**Work to complete**
All entries shown below should be duplicated character for character.

**Material to process**
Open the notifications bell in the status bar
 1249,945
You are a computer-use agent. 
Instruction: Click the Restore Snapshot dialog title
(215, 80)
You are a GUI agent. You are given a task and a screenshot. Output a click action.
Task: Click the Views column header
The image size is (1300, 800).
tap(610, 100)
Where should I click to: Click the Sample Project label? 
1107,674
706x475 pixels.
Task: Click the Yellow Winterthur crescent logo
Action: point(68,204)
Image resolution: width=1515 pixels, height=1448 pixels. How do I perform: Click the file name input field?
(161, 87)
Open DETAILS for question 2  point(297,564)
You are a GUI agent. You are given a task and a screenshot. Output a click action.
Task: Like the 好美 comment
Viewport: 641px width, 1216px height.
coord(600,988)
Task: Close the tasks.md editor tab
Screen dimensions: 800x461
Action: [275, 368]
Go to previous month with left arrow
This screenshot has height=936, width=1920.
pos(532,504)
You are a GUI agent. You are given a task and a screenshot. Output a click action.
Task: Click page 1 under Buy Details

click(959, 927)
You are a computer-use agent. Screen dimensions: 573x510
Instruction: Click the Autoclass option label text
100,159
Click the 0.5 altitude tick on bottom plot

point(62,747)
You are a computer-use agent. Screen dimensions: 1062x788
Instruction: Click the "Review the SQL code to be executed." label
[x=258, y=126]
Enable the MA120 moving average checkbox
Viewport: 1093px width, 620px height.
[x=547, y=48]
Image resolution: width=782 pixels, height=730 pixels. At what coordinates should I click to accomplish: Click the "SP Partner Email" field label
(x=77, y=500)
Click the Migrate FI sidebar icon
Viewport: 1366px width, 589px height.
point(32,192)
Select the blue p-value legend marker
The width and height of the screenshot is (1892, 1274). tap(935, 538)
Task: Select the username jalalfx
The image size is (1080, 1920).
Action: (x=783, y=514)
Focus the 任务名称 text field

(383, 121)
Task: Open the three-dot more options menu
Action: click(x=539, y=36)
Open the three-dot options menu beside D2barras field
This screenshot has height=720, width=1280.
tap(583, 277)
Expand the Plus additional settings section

**Your response**
Open the notifications bell in the status bar
 1249,945
You are a computer-use agent. 
Instruction: Click the Restore Snapshot dialog title
(215, 80)
You are a GUI agent. You are given a task and a screenshot. Output a click action.
Task: Click the Views column header
The image size is (1300, 800).
tap(610, 100)
Where should I click to: Click the Sample Project label? 
1107,674
706x475 pixels.
Task: Click the Yellow Winterthur crescent logo
Action: point(68,204)
Image resolution: width=1515 pixels, height=1448 pixels. How do I perform: Click the file name input field?
(161, 87)
Open DETAILS for question 2  point(297,564)
You are a GUI agent. You are given a task and a screenshot. Output a click action.
Task: Like the 好美 comment
Viewport: 641px width, 1216px height.
coord(600,988)
Task: Close the tasks.md editor tab
Screen dimensions: 800x461
Action: [275, 368]
Go to previous month with left arrow
This screenshot has height=936, width=1920.
pos(532,504)
You are a GUI agent. You are given a task and a screenshot. Output a click action.
Task: Click page 1 under Buy Details

click(959, 927)
You are a computer-use agent. Screen dimensions: 573x510
Instruction: Click the Autoclass option label text
100,159
Click the 0.5 altitude tick on bottom plot

point(62,747)
You are a computer-use agent. Screen dimensions: 1062x788
Instruction: Click the "Review the SQL code to be executed." label
[x=258, y=126]
Enable the MA120 moving average checkbox
Viewport: 1093px width, 620px height.
[x=547, y=48]
Image resolution: width=782 pixels, height=730 pixels. At what coordinates should I click to accomplish: Click the "SP Partner Email" field label
(x=77, y=500)
Click the Migrate FI sidebar icon
Viewport: 1366px width, 589px height.
point(32,192)
Select the blue p-value legend marker
The width and height of the screenshot is (1892, 1274). tap(935, 538)
Task: Select the username jalalfx
The image size is (1080, 1920).
Action: (x=783, y=514)
Focus the 任务名称 text field

(383, 121)
Task: Open the three-dot more options menu
Action: click(x=539, y=36)
Open the three-dot options menu beside D2barras field
This screenshot has height=720, width=1280.
tap(583, 277)
Expand the Plus additional settings section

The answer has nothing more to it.